Automation and financial services: debunking the myths

Charles Ellis,  Trader and Quantitative Strategist at Mediolanum Asset Managemen

In an age of self-driving cars, ‘robot surgery’ and computers capable of trouncing human players in hugely-complex games such as Chess or Go, it seems obvious to many that the automation of Wall Street, the City of London, Frankfurt and other financial centres must be imminent.

It is assumed that Artificial intelligence (AI) will shortly consign the stock picker and fund manager to the same historical oblivion as the textile weaver.

Now it is quite true that AI has great potential in financial services, of which more in a moment. But in the here and now, the exaggerated expectations of technophile observers have, alas, to be gently let down.

When this happens, the reaction of these observers is frequently to swing to the other extreme, and complain that the financial services industry is failing to take advantage of AI and is stuck in a technological dark age.

At root is a misconception about the application of technology in financial services. Machine learning, while a less catchy concept than AI, has been used for a long time. After all, a simple linear regression in an Excel spread-sheet is an example of machine learning, albeit of a basic type.

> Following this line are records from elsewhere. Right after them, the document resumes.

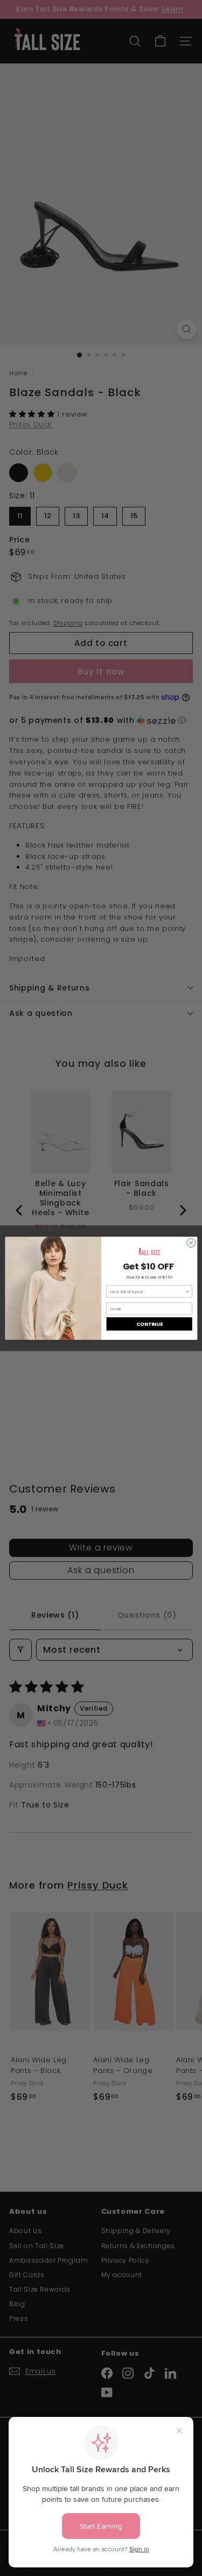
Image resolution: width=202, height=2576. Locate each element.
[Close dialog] (190, 1242)
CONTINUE (149, 1323)
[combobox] (147, 1291)
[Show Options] (187, 1291)
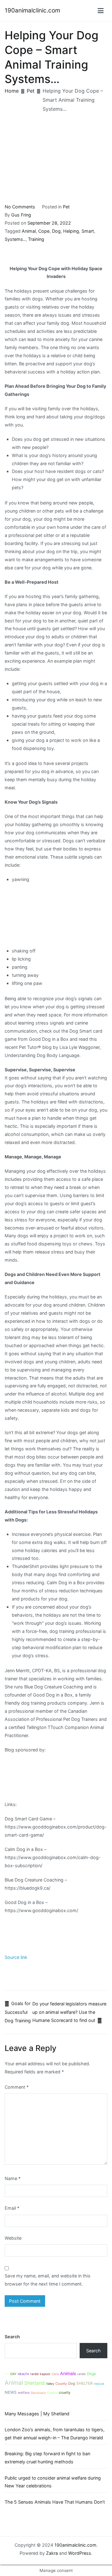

No, this is not the financial-services equivalent of the self-driving car. Nor is it meant to be. Machine learning is a less intriguing name than AI, but it is widely and profitably used. 

Furthermore, advanced machine learning can act as a powerful partner for human managers. It can generate predictions, and then turn those predictions into a strategy. It can pick long/short positions more swiftly than a manager, but in all cases human supervision is needed to ‘sense check’ the proposed course of action.

The machine should not be allowed to operate without oversight.

Here is one, very pertinent, example. There was, as we all know, a sharp fall in the external value of sterling once the result of the UK’s June 23 2016 referendum on membership of the European Union became known. A machine learning program would study the huge amount of historical data at its disposal and note at once that every such sharp decline in the value of the pound in the past, such as 1976, 1985 and 1992, when Britain left the euro Exchange Rate Mechanism, had been followed by a ‘bounce’.

This would have seemed, from the machine learning perspective, an obvious buying opportunity. It would take a human manager to sense that ‘this time it’s different’, that the referendum result had taken us into uncharted waters, and that it would be prudent not to assume a strong recovery in sterling.

Such a manager, of course, would have been vindicated. Sterling may be off its immediate post-referendum lows, but at the time of writing, as 2017 comes to a close, it remains well below its pre-June 23 levels.

In short, automation is not going to replace humans any time soon. But that is not to decry the value of developments in ‘big data’ that can greatly enhance machine learning improve outcomes for clients, even if it’s not as evocative as ‘robot managers’. 

Indeed, with the proper use of data, firms can both obtain a better understanding of their clients and help to educate those same clients in different trading styles. It should come as no surprise to learn that no asset manager is spending less on data than they were five years ago, and most are spending more.

In part, this reflects the value placed by the asset-management industry on such data. In part, it reflects the realisation by the vendors of the worth of their product, with the result that prices have risen sharply.

A parallel challenge facing managers in the industry is the need constantly to increase the skill set of the people in their teams, with special reference to technology. More and more, they will be looking for multi-skilled people. For example, a trader who is also a programmer. 

When considering any developments in this area, the key tests will always be, first, the return on what can be a hefty investment and, second, the benefit to the clients who are, after all, what the entire exercise is about.

People get excited about the sci-fi aspects of technology in financial services, as they do elsewhere. They feel let down when told that the robot fund manager remains very much on the drawing board.

However, they ought to take heart from what are exciting and innovative developments in the use of data analytics, making more powerful still the partnership between human managers and machines.

The aim of the exercise is to generate the best returns for clients and, for now, that means using the technology as a tool to be wielded, ultimately, by a human manager.

Charles Ellis is a trader and quantitative strategist at Mediolanum Asset Management.